Among the most prominent and most deserving of prosecution for war crimes endorsing Biden are:
- John Negroponte, with a bloody record from the contra terrorist war against Nicaragua to the occupation of Iraq in the 2000s;
- Colin Powell, chairman of the Joint Chiefs of Staff during the 1991 Persian Gulf War, and secretary of state during the 2003 Iraq War, in which he played a central role in justifying a war based on lies;
- Michael Hayden, former director of the National Security Agency and later CIA director, who oversaw CIA torture programs and domestic spying;
- Robert Blackwill, deputy director of the National Security Council with responsibility for Iraq war policy in 2003–2004;
- Michael Leiter, director of the National Counterterrorism Center under the younger Bush; and
- William Webster, director of the FBI under Reagan and of the CIA under the elder Bush.
The support of these former leaders of the military-intelligence apparatus only underscores the real character of the conflict between the Democratic and Republican parties, the twin political instruments of the American ruling elite.
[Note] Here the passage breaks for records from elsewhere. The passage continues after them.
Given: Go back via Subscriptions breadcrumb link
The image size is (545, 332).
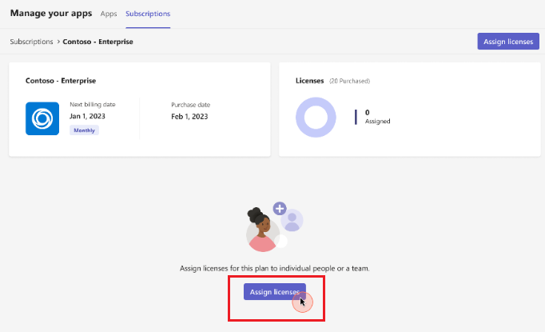Looking at the screenshot, I should (x=31, y=41).
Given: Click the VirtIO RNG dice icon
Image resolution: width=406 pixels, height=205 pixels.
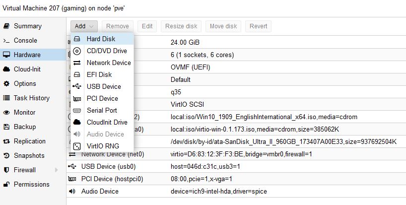Looking at the screenshot, I should click(77, 146).
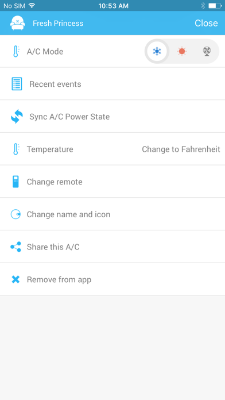The width and height of the screenshot is (225, 400).
Task: Tap the Recent events list icon
Action: 17,84
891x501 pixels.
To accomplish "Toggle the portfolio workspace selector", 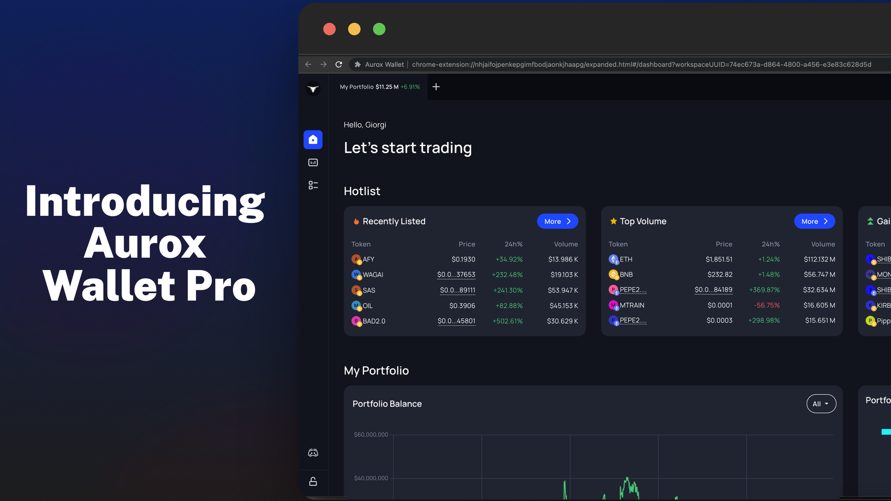I will (x=380, y=86).
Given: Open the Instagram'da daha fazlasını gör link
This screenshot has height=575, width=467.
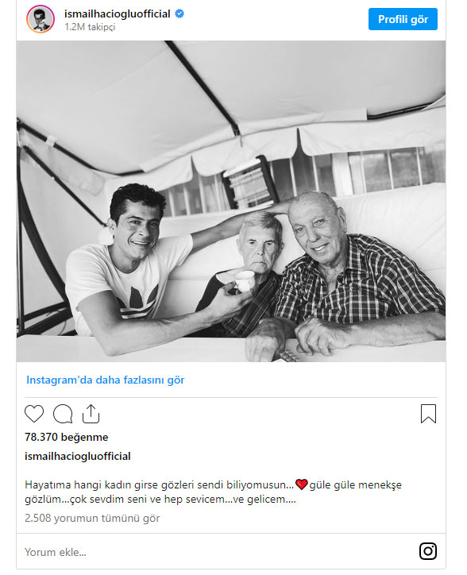Looking at the screenshot, I should click(x=106, y=380).
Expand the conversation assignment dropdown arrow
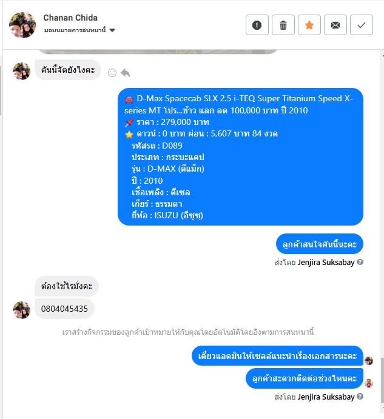Image resolution: width=384 pixels, height=419 pixels. point(112,30)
The Democrats oppose Trump, not because of his tax cuts for billionaires or his attacks on democratic rights and the rights of immigrants and refugees, but rather because of differences over foreign policy related to the Middle East and particularly Russia. An incoming Biden administration would immediately adopt an even more provocative and aggressive anti-Russian policy.
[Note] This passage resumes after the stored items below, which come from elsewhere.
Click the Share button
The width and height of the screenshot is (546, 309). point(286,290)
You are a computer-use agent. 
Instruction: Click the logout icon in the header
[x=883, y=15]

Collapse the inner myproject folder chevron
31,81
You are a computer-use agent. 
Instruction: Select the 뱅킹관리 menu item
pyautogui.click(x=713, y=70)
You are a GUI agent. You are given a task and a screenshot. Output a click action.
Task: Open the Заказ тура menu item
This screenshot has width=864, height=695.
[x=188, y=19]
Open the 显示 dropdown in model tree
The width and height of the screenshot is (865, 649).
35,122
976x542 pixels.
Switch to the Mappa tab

This was underscored in one segment after another of the final day’s program leading up to Biden’s acceptance speech, with military veterans and Republicans brought forward to speak in video segments. The most strident pro-war message came from Senator Tammy Duckworth, who denounced Trump as the “coward in chief” for his alleged capitulation to Putin over the bounties.
As for domestic policy, Biden’s closest political associate, his Senate chief-of-staff Ted Kaufman, who heads the transition team preparing for a future Biden administration, told the Wall Street Journal Wednesday that the rising federal budget deficit would make ambitious spending programs impossible. “When we get in, the pantry is going to be bare,” Kaufman said. “When you see what Trump’s done to the deficit… forget about COVID-19, all the deficits that he built with the incredible tax cuts. So we’re going to be limited.”
The reference to what “Trump’s done” is a fraud, since the both the Democrats and Republicans endorsed, on a nearly unanimous basis, the multi-trillion dollar bailout of Wall Street in March. The coronavirus pandemic—which, as a result of the policies of the ruling class, has produced a social and economic catastrophe for the American population—has been utilized by the ruling elite as an opportunity to loot the public treasury. And it is the working class that will be forced to pay.
Despite claims by Bernie Sanders that Biden could become the most progressive president since Franklin Roosevelt, the real policy orientation of a future Biden administration was signaled by the appearance of billionaire Michael Bloomberg, who gave the last speech before Biden himself was introduced, pouring scorn on Trump as a poor businessman and incompetent manager. It is the billionaires and the military-intelligence apparatus, not political charlatans like Sanders, who will call the shots if the Democrats win the White House.
Next week will put the ultra-right ravings of the Republican Party and the Trump White House on display. The Democratic Party masquerades as the friend of the workers while doing the bidding of the corporate elite; the Republican Party, under Trump’s direction, is working to develop a fascist movement. Both parties are the enemies of the working class, which must develop and build an independent revolutionary alternative.